When Emily is delivered back to her room with the scan image tucked in a paper envelope that she has to hide in her pocket, Rossi is waiting for her, clearly antsy.
“I came to see you and you’d gone,” he says as she is wheeled past him. “And they wouldn’t tell me where they’d taken you - they wouldn’t disclose your medical records.”
“They just wanted to check I was ok. And I am.”
“You’ve been crying,” he says, examining her closely, picking up on her red rimmed eyes and the tear tracks on her cheeks.
“Wow, Rossi. You’re good at this profiling stuff.”
“Emily-“
“Don’t tell anyone. Please.”
Her vulnerability surprises them both. Dave eases himself into the chair by her bed and reaches for her hand, squeezing gently.
“It’s been tough on us all, kid,” he says. “But we did good. You did it. Now, you need to rest.”
The question escapes from her before she can stop it, hopelessly small.
“Do you mind staying?”
If Dave is taken aback by her request, he doesn’t show it. “I’m not going anywhere.”
Not for the first time, Emily thanks her lucky stars for David Rossi.
Her mind is still racing too fast for her to even try to keep up with it. With her free hand, the one that is not wrapped in Dave’s palm, she dips her fingers beneath into her trouser pocket and stokes the edge of the envelope, reminding herself that the baby is fine. Just where they should be, the doctor had said.

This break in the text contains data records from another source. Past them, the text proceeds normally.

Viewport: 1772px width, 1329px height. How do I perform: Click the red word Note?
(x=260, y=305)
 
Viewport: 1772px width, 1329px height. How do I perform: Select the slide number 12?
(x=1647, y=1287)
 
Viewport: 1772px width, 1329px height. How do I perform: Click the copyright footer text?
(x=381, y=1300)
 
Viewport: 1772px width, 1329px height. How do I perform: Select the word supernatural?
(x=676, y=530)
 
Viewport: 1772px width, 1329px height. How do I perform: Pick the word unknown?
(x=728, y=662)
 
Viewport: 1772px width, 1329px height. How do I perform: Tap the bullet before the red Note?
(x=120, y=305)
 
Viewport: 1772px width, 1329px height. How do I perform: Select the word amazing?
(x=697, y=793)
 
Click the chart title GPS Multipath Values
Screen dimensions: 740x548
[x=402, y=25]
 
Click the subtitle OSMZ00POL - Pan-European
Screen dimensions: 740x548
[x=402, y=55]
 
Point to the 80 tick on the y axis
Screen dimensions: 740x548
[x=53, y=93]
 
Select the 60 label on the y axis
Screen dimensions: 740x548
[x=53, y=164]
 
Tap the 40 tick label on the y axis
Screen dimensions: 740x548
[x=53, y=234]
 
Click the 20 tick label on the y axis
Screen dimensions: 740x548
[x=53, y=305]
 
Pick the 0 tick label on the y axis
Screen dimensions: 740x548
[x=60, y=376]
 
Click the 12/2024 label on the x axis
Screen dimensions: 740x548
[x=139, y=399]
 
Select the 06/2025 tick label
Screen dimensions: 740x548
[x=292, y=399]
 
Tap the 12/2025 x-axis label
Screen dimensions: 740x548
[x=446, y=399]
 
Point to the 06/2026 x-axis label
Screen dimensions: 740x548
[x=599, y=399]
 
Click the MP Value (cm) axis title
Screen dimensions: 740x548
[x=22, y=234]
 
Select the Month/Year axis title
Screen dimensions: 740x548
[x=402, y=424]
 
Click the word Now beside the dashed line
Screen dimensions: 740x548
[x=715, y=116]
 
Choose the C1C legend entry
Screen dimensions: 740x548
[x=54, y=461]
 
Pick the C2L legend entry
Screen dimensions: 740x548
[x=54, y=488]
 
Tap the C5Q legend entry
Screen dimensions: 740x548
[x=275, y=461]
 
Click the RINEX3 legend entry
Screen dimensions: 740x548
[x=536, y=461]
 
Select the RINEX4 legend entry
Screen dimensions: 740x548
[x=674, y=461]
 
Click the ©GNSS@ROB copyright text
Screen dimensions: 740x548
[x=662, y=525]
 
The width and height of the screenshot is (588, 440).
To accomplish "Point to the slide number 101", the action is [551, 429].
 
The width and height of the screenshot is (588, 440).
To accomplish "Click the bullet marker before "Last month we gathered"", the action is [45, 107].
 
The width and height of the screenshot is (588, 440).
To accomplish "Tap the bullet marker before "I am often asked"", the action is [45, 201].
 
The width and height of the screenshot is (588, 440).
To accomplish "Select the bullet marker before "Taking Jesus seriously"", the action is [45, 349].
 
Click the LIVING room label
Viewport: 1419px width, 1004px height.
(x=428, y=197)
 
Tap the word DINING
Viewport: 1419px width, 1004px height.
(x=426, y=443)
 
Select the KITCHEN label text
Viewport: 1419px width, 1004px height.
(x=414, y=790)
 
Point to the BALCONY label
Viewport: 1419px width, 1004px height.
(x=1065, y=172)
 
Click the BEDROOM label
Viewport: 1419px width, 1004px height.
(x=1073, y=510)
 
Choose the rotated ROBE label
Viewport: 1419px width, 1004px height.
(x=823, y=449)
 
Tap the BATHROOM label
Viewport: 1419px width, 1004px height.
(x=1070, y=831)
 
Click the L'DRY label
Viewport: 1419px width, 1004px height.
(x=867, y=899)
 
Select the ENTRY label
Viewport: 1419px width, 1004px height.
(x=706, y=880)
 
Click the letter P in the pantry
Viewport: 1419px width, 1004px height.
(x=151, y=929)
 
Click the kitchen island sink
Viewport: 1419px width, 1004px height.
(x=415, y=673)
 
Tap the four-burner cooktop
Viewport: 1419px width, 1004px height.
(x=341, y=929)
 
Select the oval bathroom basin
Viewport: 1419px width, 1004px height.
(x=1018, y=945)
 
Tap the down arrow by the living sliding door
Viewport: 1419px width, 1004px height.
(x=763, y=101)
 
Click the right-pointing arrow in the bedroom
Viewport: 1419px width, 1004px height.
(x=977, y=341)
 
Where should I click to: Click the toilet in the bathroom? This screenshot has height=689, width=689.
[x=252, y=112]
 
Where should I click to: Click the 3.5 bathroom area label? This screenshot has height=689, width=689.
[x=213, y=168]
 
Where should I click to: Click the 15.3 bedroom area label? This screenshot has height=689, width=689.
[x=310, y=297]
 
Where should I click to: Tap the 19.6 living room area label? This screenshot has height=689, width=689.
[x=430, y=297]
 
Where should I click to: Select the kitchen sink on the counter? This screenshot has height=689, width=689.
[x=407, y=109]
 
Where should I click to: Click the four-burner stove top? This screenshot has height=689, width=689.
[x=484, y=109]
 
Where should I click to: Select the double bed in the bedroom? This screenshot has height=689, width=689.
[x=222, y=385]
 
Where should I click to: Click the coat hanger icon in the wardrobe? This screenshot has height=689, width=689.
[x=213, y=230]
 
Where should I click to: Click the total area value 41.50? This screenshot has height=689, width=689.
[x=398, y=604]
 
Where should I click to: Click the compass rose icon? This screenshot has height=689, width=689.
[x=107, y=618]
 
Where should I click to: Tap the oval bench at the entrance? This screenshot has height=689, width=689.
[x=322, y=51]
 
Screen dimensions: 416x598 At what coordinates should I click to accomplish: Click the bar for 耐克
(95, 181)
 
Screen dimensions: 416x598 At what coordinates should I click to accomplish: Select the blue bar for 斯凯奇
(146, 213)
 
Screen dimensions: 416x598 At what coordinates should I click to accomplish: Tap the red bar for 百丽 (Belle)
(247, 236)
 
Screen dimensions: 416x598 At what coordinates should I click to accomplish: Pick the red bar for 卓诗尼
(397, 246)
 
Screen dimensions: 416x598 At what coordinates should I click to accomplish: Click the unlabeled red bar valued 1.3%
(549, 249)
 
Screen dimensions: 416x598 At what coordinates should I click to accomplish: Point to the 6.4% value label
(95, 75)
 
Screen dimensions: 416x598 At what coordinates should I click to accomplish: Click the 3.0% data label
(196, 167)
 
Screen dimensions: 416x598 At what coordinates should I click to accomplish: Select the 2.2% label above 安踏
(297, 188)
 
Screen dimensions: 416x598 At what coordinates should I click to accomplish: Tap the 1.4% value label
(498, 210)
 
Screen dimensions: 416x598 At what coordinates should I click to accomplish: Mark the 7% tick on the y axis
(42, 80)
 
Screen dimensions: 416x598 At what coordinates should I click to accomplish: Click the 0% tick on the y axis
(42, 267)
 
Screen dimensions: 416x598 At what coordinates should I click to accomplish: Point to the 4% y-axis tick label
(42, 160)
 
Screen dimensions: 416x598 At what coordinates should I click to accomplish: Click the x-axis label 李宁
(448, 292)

“Everything will be okay,” she says aloud, not sure if she’s telling herself, Dave or even the baby in her womb.
“Everything is going to be fine,” Dave agrees, his familiar weathered face so certain that Emily almost believes him.
She is too worked up to succumb to sleep, too consumed with the fact that it’s so terribly unfair. It should be Aaron at her side, stroking the back of her hand with his thumb as he promises her that she has nothing to worry about. They should be confronting this together, as a team. As a partnership.
It should be Aaron, she thinks bitterly, splaying her hand against her abdomen. He should be here.